For everyone who doesn’t work here, you should still heed this warning! Avoid these games if you have work and/or school in the morning!
Civilization 5
I’m calling out Civ 5 because I know that’s the one that the person in question owns, but technically no Civilization game should be played on a work or school night. The turns in this game are so quick, and their effects so tantalizingly incremental, that succumbing to the allure of just one more turn is an inevitability.
You tell yourself that you’re only going to play for a couple of hours, and the next thing you know it’s 7:30 a.m., three days later, and the apocalypse happened in the interim. Don’t become a Twilight Zone character by playing Civilization 5 when you’ve got stuff the next day.
Dead Cells
Similarly, Dead Cells‘ does a tremendous job of incentivizing just one more run. Maybe you’re only a dozen or so cells from finishing that big upgrade you’ve been working on. Maybe you’re this close to breaking the top 100 on the daily challenge leaderboard. Maybe you walked up to the start of the first zone, just to see what the random weapons were this time, and — oh look! It’s your favorite pair! One more run couldn’t hurt anything, really, could it?

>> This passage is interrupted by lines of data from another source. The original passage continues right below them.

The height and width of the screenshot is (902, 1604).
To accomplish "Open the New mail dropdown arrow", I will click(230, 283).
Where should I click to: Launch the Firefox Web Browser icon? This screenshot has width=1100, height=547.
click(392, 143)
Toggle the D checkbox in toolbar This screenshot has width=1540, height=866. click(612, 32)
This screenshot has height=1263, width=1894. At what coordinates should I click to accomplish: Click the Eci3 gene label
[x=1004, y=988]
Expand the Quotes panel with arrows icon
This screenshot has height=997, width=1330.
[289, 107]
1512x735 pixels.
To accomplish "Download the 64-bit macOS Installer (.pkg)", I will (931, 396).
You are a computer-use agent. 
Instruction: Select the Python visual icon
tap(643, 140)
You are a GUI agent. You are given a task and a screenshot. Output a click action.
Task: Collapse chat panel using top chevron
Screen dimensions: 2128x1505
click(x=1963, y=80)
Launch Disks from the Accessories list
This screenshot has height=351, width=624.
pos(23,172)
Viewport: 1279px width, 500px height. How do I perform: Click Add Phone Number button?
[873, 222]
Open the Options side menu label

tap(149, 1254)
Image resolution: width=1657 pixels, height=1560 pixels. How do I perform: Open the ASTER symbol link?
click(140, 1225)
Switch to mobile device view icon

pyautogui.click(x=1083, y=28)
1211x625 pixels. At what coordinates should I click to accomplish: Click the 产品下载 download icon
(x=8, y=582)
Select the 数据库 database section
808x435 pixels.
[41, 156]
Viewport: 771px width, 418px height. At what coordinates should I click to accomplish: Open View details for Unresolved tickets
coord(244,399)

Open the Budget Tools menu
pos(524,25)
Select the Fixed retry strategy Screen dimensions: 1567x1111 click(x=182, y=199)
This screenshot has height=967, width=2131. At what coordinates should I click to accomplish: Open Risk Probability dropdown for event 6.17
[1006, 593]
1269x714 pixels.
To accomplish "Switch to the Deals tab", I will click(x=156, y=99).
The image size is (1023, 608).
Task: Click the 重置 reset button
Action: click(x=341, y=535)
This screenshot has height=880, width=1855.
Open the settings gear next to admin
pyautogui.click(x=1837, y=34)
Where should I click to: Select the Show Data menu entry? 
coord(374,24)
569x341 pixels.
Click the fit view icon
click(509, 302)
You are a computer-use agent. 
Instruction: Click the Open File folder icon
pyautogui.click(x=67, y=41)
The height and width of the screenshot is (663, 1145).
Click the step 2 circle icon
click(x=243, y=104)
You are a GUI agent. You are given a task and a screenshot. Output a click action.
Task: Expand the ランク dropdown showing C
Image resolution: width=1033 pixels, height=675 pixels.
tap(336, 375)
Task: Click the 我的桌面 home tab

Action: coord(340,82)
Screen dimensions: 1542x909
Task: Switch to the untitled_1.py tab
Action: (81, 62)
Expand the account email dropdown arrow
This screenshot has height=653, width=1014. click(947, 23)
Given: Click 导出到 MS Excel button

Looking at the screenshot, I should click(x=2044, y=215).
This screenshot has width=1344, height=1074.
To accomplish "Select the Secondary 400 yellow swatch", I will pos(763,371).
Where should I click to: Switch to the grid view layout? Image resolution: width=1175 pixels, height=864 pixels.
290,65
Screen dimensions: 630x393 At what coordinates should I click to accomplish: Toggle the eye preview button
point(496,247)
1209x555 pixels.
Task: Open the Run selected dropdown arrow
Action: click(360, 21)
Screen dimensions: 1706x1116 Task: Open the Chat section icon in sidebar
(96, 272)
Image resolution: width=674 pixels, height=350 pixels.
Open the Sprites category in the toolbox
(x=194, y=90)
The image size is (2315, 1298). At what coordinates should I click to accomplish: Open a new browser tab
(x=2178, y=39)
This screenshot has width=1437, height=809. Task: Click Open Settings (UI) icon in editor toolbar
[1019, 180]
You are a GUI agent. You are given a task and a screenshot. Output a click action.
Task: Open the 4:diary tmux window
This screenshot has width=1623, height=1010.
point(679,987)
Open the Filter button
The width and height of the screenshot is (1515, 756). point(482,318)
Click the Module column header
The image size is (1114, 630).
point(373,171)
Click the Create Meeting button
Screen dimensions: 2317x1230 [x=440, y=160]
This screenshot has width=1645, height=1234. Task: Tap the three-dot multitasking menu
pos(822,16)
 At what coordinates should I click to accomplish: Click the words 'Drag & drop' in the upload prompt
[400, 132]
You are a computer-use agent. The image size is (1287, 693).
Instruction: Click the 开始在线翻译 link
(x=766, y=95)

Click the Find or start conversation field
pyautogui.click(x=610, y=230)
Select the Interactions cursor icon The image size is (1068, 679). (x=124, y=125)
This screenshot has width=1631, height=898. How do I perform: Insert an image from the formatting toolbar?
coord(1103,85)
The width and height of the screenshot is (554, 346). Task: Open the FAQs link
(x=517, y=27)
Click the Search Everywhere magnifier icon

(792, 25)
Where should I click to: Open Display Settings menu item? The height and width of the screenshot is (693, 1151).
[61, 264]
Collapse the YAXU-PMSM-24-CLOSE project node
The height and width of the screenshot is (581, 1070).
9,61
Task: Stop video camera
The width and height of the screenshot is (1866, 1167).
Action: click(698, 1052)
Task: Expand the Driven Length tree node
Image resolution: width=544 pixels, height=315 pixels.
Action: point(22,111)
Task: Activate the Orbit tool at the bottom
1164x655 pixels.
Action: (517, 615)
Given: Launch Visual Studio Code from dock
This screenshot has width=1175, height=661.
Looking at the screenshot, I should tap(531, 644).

It could. One run turns into two, then three, then four, and before you know it, you’re waking up in a hospital bed, having been in a coma for 10 years. Were you really playing Dead Cells that whole time? Was it a dream? Who is this woman crying at your bedside? Don’t risk it.
XCOM: Enemy Unknown
Again, this actually applies to all XCOM games (well, save for The Bureau), but I’m working off this person’s Steam library. Another turn-based game, XCOM pulls the user into a fugue state of strategic machinations that are exceedingly difficult to break away from, especially when something goes wrong.
Okay, so that last mission was a disaster and you lost your best sniper, who was dating your lead engineer you had decided, but after this next mission you’ll be able to piece your operation back together. At least, that’s what you think. In reality, you’ll be playing XCOM for the next 14 hours, and at the end of it the world will have been conquered by aliens, and you’ll have lost your game of XCOM.
Nier: Automata
Story-focused games can be just as dangerous as roguelikes and strategy titles, especially when it’s something like Nier: Automata. While always engrossing, Nier becomes exponentially more consuming after its second ending, so if you’re anywhere near the end of Ending B, save it for the weekend.
That’s what happened actually to all the humans, it turns out. They weren’t destroyed by aliens, they just played Nier when they had stuff in the morning and eventually this is how everything turned out. Don’t make the same mistake!
Overwatch
Overwatch was actually predicted by Nostradamus, in the eighth quatrain of Century I, from his tome Les Propheties:
How often will you be captured, O city of the sun?
Changing laws that are barbaric and vain.
Bad times approach you. No longer will you be enslaved.
Great Hadrie will revive your veins.
There is no more egregious or inescapable a treadmill than that of Overwatch. It should be avoided at all costs, especially when you’ve got stuff in the morning. Let this list be your Great Hadrie — revive your veins!!